Timsort is an ingenious hybrid sorting algorithm originated from CPython and many implementations including OpenJDK adopted it mostly via a source-by-source translation. Timsort particularly maintains a stack of sorted runs, and due to the construction there is a small enough finite limit in the maximum possible stack size. However the original CPython implementation didn't exactly match what was proven, so there were rare cases where stack overflow could happen. So this was a serious security bug in CPython, but wasn't in OpenJDK because Java instead threw an exception in that case.

Similarly, this WebP bug occurred because the largest table size was formally proven but it didn't match what was fed to the source code. This kind of bugs is not only hard to verify but also hard to review, because of course there is a proof and the source code seems to match the proof, so it should be okay!
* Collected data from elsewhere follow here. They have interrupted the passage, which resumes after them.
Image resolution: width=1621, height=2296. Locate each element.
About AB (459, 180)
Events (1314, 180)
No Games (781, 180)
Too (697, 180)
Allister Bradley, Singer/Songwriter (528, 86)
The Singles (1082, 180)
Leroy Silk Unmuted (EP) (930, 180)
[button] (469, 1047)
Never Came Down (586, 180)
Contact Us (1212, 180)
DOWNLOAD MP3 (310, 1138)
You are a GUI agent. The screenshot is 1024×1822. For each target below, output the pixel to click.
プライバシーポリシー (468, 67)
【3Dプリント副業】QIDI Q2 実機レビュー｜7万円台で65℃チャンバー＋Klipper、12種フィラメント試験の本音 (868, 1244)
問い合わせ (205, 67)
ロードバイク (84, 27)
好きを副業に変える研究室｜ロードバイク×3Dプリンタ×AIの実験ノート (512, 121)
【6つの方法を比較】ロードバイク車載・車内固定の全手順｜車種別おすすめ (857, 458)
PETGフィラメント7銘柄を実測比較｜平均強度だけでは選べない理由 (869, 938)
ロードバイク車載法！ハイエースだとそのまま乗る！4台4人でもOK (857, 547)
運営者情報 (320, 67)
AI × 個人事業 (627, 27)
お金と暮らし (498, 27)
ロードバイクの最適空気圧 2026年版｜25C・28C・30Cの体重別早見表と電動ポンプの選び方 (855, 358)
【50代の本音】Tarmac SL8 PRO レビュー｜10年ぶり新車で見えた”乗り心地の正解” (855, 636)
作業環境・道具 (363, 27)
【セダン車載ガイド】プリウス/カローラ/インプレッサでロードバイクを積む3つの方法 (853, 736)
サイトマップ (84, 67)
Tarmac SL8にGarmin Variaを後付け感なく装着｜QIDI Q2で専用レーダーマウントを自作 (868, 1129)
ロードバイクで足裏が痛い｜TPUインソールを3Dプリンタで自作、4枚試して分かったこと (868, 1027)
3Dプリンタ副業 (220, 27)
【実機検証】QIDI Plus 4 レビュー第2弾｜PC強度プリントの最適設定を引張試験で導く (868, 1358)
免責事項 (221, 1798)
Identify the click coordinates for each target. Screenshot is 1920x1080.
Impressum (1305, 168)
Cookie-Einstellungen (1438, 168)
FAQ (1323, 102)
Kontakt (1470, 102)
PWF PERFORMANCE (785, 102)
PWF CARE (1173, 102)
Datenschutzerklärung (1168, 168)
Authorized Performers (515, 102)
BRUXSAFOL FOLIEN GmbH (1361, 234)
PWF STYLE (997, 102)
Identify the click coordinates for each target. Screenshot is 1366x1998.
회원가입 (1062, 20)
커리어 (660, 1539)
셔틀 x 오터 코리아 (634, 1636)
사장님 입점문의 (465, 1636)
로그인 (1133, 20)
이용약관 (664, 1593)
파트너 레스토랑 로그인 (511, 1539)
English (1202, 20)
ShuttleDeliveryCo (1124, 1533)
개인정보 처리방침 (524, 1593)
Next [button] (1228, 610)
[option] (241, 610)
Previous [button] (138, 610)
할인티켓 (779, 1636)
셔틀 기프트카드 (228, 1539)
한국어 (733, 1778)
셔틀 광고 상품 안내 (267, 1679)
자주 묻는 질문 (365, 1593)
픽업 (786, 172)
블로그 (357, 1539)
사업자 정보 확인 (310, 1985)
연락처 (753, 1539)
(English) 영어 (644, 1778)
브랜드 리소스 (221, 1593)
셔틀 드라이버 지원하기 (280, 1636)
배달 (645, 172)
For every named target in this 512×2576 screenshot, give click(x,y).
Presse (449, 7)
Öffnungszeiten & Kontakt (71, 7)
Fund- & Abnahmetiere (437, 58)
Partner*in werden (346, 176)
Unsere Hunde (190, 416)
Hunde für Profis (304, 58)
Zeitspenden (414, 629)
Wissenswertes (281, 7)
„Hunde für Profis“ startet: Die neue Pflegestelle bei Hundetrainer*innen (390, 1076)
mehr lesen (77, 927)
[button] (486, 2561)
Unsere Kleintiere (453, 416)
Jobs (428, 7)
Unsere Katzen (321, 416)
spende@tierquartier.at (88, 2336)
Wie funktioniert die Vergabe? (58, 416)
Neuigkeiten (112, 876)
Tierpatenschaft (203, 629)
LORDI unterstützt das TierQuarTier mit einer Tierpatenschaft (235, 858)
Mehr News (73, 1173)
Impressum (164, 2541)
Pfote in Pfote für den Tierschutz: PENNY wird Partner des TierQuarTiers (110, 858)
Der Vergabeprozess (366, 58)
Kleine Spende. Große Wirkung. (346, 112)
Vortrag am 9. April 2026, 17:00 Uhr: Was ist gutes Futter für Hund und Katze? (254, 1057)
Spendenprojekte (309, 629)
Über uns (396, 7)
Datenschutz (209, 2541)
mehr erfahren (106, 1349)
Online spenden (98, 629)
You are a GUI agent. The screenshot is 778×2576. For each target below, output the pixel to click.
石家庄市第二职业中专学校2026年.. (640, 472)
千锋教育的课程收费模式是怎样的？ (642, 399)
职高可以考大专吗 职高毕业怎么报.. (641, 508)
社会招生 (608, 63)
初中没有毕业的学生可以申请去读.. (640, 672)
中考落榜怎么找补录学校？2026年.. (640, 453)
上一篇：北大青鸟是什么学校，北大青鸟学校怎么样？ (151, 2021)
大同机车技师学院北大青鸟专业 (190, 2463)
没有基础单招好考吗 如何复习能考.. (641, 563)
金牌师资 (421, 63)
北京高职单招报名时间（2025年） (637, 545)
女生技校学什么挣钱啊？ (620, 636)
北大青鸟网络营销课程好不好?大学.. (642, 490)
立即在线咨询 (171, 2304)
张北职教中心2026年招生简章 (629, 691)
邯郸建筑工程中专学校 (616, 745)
This bug suggests strong needs for approachable formal verification, including the use of memory-safe languages (type systems can be regarded as a weak form of formal verification), not human reviews.

[1] http://envisage-project.eu/wp-content/uploads/2015/02/sortin...

Specifically, since performance is crucial for this type of work, it should be written in WUFFS. WUFFS doesn't emit bounds checks (as Java does and as Rust would where it's unclear why something should be in bounds at runtime) it just rejects programs where it can't see why the indexes are in-bounds.

https://github.com/google/wuffs

You can explicitly write the same checks and meet this requirement, but chances are since you believe you're producing a high performance piece of software which doesn't need checks you'll instead be pulled up by the fact the WUFFS tooling won't accept your code and discover you got it wrong.

This is weaker than full blown formal verification, but not for the purpose we care about in program safety, thus a big improvement on humans writing LGTM.